Workload Name
gpu-compute
Workload Description
GPU stress workload that runs sustained compute operations on a passthrough or vGPU device inside a KubeVirt VM. Produces continuous GPU utilization, memory bandwidth pressure, and thermal load to validate the GPU operator, device plugin, and driver stack on OpenShift Virtualization.
NVIDIA is a major Red Hat partner and GPU passthrough is a growing use case for OpenShift Virtualization — AI/ML inference, VDI (Virtual Desktop Infrastructure), HPC, and video transcoding all run in VMs with GPU access. The GPU device plugin allocates GPUs to VM pods, the NVIDIA GPU Operator manages drivers, and vGPU (via NVIDIA GRID) enables GPU sharing across VMs. This workload validates the entire stack under sustained load, not just device attachment.

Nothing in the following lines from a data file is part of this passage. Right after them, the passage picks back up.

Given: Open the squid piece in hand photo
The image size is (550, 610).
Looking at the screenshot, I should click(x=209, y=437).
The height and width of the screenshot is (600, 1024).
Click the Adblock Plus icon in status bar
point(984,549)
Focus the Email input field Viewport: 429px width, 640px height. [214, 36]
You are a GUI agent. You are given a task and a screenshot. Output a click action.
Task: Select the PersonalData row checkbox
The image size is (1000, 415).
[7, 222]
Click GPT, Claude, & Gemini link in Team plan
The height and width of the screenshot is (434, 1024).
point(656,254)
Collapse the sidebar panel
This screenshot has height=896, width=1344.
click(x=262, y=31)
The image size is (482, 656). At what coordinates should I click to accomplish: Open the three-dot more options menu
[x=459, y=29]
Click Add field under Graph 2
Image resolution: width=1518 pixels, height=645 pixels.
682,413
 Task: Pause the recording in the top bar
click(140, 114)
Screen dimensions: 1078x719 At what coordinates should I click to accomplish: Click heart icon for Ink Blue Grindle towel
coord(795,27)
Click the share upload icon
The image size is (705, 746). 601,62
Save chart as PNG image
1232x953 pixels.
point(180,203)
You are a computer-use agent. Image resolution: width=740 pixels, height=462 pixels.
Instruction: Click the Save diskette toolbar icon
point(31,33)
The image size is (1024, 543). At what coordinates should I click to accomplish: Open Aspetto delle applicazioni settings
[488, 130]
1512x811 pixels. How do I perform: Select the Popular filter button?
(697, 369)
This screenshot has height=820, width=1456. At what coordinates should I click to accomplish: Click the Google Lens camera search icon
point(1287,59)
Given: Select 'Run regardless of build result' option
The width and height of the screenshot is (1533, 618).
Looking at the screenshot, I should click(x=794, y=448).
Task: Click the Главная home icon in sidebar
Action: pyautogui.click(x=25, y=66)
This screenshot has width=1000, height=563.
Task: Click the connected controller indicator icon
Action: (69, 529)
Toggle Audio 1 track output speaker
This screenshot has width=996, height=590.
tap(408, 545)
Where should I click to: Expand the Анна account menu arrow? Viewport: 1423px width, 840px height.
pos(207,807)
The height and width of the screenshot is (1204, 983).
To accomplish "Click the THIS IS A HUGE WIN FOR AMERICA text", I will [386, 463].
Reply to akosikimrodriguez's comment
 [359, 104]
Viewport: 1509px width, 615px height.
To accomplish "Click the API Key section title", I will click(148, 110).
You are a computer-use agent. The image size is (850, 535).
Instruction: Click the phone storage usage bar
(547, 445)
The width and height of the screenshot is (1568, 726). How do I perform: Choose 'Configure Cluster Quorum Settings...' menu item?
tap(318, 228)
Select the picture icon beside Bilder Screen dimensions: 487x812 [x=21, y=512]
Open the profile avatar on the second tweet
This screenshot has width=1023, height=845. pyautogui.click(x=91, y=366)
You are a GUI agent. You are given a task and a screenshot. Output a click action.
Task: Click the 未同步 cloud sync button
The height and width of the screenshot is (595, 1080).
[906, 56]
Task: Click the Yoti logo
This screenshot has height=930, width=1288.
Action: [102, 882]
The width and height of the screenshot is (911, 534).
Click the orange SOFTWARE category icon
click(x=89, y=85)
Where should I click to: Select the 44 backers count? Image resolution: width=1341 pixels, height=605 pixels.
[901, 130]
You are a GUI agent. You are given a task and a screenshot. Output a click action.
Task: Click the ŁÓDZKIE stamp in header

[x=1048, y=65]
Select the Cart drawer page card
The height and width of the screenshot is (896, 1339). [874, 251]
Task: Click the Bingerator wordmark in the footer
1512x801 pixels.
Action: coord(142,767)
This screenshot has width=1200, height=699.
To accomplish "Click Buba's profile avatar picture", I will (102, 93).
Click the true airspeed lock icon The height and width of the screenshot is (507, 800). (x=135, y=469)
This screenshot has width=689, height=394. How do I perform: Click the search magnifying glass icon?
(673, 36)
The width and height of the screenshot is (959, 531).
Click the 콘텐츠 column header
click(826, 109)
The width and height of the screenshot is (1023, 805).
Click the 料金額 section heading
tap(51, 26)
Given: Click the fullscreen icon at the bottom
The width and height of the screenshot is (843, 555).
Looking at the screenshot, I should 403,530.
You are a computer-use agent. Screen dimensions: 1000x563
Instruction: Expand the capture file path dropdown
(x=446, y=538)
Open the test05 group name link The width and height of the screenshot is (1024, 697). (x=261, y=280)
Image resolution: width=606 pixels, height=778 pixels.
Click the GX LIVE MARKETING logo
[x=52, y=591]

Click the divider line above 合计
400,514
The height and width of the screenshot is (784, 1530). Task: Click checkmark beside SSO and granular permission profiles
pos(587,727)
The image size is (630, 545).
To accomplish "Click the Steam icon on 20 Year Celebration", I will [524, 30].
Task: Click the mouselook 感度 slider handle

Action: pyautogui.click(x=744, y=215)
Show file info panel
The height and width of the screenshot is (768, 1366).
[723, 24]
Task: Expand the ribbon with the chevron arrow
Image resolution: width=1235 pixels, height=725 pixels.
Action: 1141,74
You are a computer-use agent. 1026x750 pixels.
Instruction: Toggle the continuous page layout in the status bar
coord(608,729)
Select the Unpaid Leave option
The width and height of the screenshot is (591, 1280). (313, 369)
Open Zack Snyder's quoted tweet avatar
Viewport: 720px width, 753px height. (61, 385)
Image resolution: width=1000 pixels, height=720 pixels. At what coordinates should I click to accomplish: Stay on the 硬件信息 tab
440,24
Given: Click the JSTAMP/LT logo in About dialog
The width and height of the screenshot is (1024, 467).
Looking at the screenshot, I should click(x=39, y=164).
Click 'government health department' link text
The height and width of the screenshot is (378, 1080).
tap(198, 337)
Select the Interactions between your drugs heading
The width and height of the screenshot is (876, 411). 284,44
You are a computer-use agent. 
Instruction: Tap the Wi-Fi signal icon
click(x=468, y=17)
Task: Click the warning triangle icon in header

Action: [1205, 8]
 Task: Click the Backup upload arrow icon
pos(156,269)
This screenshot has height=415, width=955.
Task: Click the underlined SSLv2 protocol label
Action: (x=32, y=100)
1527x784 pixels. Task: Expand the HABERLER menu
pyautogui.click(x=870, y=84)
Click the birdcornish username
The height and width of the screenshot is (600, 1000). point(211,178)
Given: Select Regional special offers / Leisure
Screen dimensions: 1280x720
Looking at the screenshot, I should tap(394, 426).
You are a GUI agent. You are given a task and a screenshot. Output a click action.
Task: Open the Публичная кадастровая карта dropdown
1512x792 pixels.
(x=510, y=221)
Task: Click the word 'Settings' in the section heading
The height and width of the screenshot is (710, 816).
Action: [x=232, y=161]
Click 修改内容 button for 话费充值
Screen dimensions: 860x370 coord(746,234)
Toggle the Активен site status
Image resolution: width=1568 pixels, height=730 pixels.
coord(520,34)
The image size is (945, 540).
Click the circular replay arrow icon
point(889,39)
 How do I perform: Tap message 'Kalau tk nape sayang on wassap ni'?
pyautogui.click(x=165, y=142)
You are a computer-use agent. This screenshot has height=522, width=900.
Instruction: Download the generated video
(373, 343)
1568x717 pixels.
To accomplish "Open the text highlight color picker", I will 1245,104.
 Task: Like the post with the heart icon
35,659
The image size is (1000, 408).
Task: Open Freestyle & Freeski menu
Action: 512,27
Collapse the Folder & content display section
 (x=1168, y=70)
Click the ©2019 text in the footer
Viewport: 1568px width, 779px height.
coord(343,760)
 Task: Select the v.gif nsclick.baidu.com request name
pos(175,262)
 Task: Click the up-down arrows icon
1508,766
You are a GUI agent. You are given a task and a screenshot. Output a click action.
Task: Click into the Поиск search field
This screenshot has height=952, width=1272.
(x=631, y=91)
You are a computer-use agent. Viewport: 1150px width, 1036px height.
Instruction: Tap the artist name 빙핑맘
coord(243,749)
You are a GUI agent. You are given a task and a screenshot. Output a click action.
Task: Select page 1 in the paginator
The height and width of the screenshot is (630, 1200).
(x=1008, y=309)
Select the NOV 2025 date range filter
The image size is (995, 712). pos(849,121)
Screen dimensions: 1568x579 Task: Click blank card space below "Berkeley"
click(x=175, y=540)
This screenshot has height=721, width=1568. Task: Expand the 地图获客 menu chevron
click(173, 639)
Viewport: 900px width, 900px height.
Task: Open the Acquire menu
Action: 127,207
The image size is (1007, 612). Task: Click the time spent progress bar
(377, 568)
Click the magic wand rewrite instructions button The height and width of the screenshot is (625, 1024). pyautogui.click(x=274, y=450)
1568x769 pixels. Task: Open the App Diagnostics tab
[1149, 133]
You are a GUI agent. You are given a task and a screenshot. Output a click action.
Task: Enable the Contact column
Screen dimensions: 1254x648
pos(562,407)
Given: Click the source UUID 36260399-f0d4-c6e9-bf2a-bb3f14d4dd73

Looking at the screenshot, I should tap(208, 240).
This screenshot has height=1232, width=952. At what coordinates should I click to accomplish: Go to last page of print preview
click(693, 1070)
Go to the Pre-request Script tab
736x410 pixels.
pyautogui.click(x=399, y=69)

No existing virtwork workload exercises GPU hardware. CPU, memory, disk, and network are all host-side resources managed by KubeVirt's standard resource model. GPU passthrough requires PCI device assignment, IOMMU configuration, and driver installation inside the VM — a completely separate resource path that needs its own validation signal.
Tooling and Packages
- Tool:
gpu-burn (CUDA stress test) for NVIDIA GPUs, or hashcat (GPU-accelerated hash cracking) as a portable alternative
- RPM packages:
- NVIDIA driver + CUDA toolkit (installed via cloud-init or pre-baked in a golden image)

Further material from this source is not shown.